Q How can the CRM systems in place offer workflow management between customer service, social media and marketing to ensure a consistent response?

A Often the word ‘automation’ is used in conjunction with CRM. It is certainly true that CRM should automate many, if not all, predictable events and procedures within any organisation, passing information between people and external systems such as ERP.

However, CRM is not a replacement for human discussion and decision, it is a tool to help facilitate these, to prompt them to occur. CRMs role has always been the job of preventing separate disjointed information silos being created by different departments. Those staff in their roles will know the information they require. Before CRM they would collate this information for themselves often duplicated, misunderstanding and being out of date the moment it was recorded.

Housing all this information within CRM and your staff having the confidence that it is up-to-date will in itself promote consistency. Automation can go some way to being a catalyst to this.
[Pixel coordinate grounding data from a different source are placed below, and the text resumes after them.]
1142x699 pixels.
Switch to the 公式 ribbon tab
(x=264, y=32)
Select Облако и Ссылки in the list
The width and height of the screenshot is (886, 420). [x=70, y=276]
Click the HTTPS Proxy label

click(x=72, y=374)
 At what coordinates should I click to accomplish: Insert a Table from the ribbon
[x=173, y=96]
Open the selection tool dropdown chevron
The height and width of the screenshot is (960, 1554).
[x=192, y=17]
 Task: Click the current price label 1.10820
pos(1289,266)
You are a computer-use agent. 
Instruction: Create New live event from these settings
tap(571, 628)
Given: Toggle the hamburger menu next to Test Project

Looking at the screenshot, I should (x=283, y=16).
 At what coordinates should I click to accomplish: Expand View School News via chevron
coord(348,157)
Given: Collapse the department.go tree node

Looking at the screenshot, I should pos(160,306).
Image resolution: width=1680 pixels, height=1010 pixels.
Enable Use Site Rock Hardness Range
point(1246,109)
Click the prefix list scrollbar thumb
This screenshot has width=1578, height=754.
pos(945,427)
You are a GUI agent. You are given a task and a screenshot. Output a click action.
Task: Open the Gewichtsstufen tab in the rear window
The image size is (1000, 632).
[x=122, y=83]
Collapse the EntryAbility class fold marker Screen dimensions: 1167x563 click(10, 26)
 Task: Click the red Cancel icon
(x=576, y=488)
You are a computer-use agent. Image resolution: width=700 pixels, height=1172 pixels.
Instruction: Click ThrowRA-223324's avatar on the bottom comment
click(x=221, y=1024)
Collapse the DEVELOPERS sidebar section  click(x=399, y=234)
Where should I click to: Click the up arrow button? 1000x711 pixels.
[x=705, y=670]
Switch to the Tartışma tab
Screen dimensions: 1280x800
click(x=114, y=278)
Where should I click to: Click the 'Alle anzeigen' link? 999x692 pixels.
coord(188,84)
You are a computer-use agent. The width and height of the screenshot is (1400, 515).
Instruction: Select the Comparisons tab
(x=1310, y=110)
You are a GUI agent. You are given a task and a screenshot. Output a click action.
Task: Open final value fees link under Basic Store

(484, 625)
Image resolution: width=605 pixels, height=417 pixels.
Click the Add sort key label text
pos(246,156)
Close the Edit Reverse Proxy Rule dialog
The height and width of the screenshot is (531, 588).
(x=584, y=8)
However, the true driver of CRM has to come from within. Having your CRM embed itself within the tools you already use is a crucial stepping-stone to achieving a CRM system that everyone believes in.

Your CRM system must be the go-to for everything, from reception, through sales, marketing and service, all the way to the boardroom. “If it isn’t in CRM it didn’t happen” is a mantra quoted by many CRM advocates. Driving CRM with a stick won’t work, but driving CRM with culture will.

User confidence is difficult to create, with many users adopting the ‘3-1 standpoint’ which states that they expect to get 3 times as much information from CRM as they put it. In truth, a CRM system that is designed to explicitly separate social media from marketing, service and sales is doomed to failure.

Social media information is no more different than any other information that arrives into your organisation, such as emails. Therefore, the true measure of whether your CRMs workflow is working for you is if you can as easily reply to an email as you can a tweet and ensure those that need to know are easily presented with the results.